◆ READING TEXT:

Peakbagger
TODO
- Benchmark performance
- Profile benchmark
- Optimize performance (7.91s → 3.35s, 58% faster)
- Handle bad SRTM data
Optimizations
Replace HashMap with FxHashMap in TileCache
Profile showed 27.5% of CPU in HashMap hashing (hash_one 20.4% +
Hasher::write 7.1%). TileCoord is 4 bytes (two i16s) but HashMap uses
SipHash. Switched to FxHashMap from rustc-hash which uses a fast
multiply-xor hash.
- Baseline: 7.91s
- After: 5.16s
- Improvement: 35%
Cache current tile pointer in find_next_peak
The ring search visits many consecutive cells in the same tile, but each
cache.elevation() call did a hash lookup. Added a CachedTile that
stores a raw pointer to the current tile's elevation data and skips the
hash lookup when the tile coordinate hasn't changed. The pointer is
stable because Vec heap data doesn't move when the HashMap resizes.
- Baseline: 5.16s
- After: 4.61s
- Improvement: 11%
Bulk memcpy + vectorized byte-swap in Tile::from_bytes
The per-element loop doing i16::from_be_bytes was not vectorized by
LLVM. Replaced with copy_nonoverlapping followed by an in-place
i16::from_be loop, which LLVM vectorizes into SIMD byte-swap
instructions.
- Baseline: 4.61s
- After: 3.61s
- Improvement: 22%
Reorder ring_cells for spatial coherence
The iteration interleaved top and bottom ring edges, alternating between
opposite ends on every cell. This defeated the CachedTile optimization,
forcing a hash lookup on nearly every cell. Reordering to iterate each
edge contiguously keeps consecutive cells in the same tile.
- Baseline: 3.61s
- After: 3.30s
- Improvement: 9%
Skip tiles below min_elevation threshold
Added max_elevation field to Tile. When the search enters a new
tile, if max_elevation ≤ min_elevation, all cells in that tile are
skipped without reading elevation data, avoiding cache misses entirely.
- Benchmark (35km searches): no significant change (tiles nearby have qualifying peaks)
- Bag 55 (207km search, min 2550m): ~5s → 2.7s (46% faster) — most tiles in the search area are below 2550m and get skipped
Fast path in resolve_global for same-tile cells
div_euclid / rem_euclid compile to idiv instructions (~30
cycles each). Added a fast path: if global row/col are in [0, stride),
the cell is in the center tile and no division is needed. Uses unsigned
comparison trick to check both bounds in one instruction.
- Baseline: 3.35s
- After: 3.27s
- Improvement: 2%
Reuse ring_cells Vec across rings (reverted)
Attempted to reuse a single Vec across ring iterations instead of
allocating a new one per ring. This caused an 8% regression, likely
because Vec::with_capacity with exact size produces better-fitting
allocations than reusing a growing buffer.

◆ YOUR INSTRUCTIONS:
Using the Peakbagger notes above, answer each question briefly.
(a) What share of CPU did the profile attribute to HashMap hashing?
(b) How large a regression came from reusing a single ring_cells Vec across rings?
(c) For Bag 55, what was the search time after skipping tiles below the min_elevation threshold?

◆ PROVIDED DATA:
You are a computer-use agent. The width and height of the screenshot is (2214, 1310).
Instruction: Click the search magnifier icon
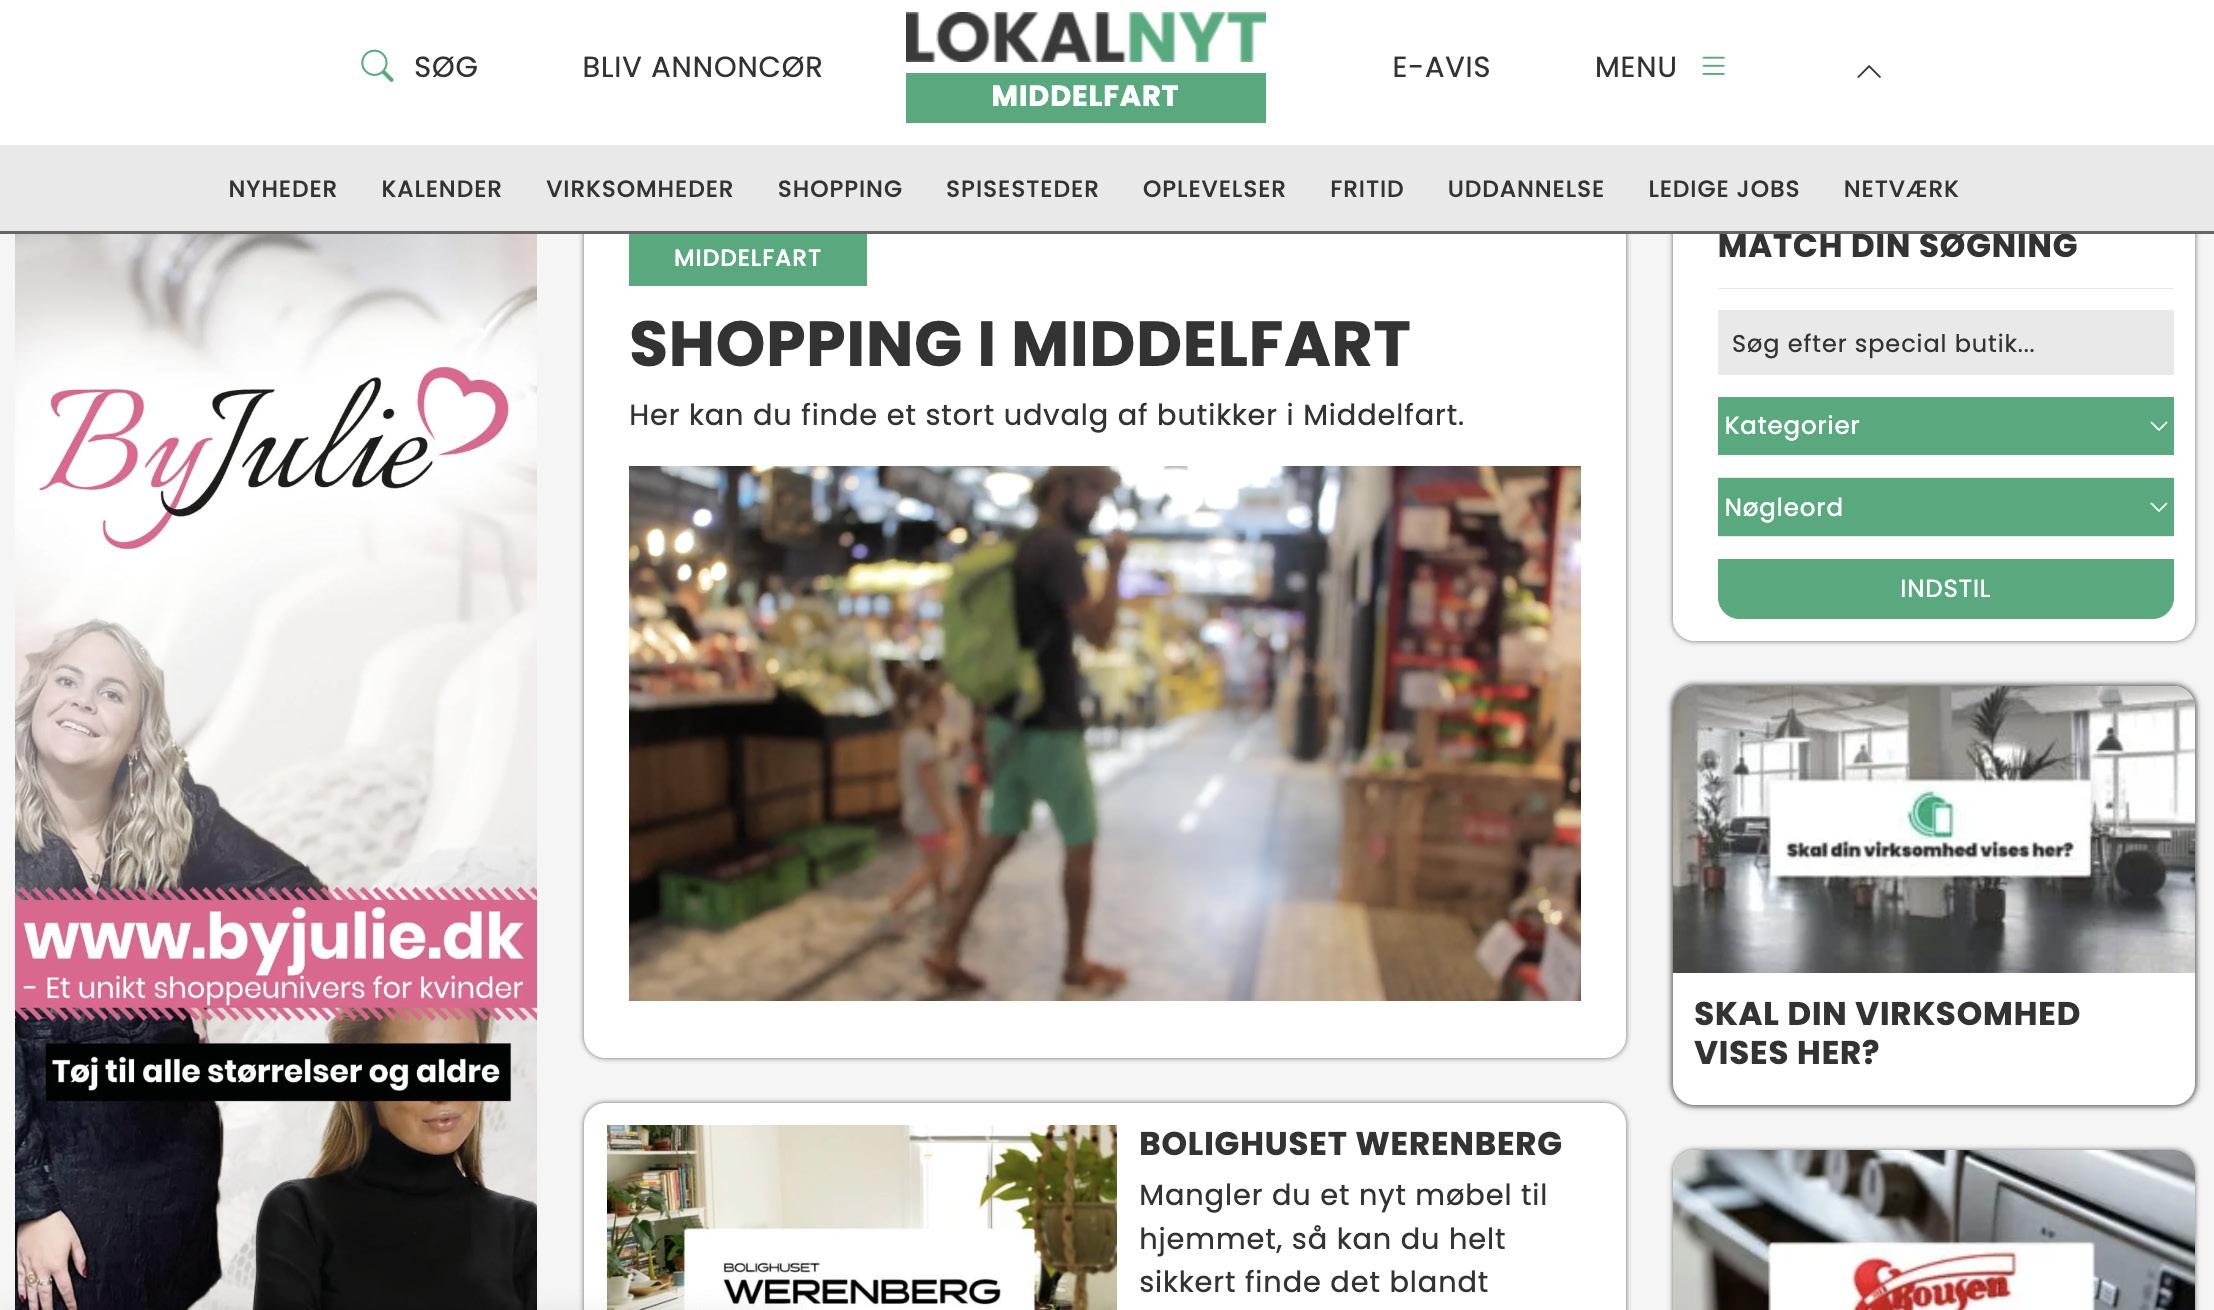pyautogui.click(x=377, y=66)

◆ RESULT:
(a) 27.5%
(b) 8%
(c) 2.7s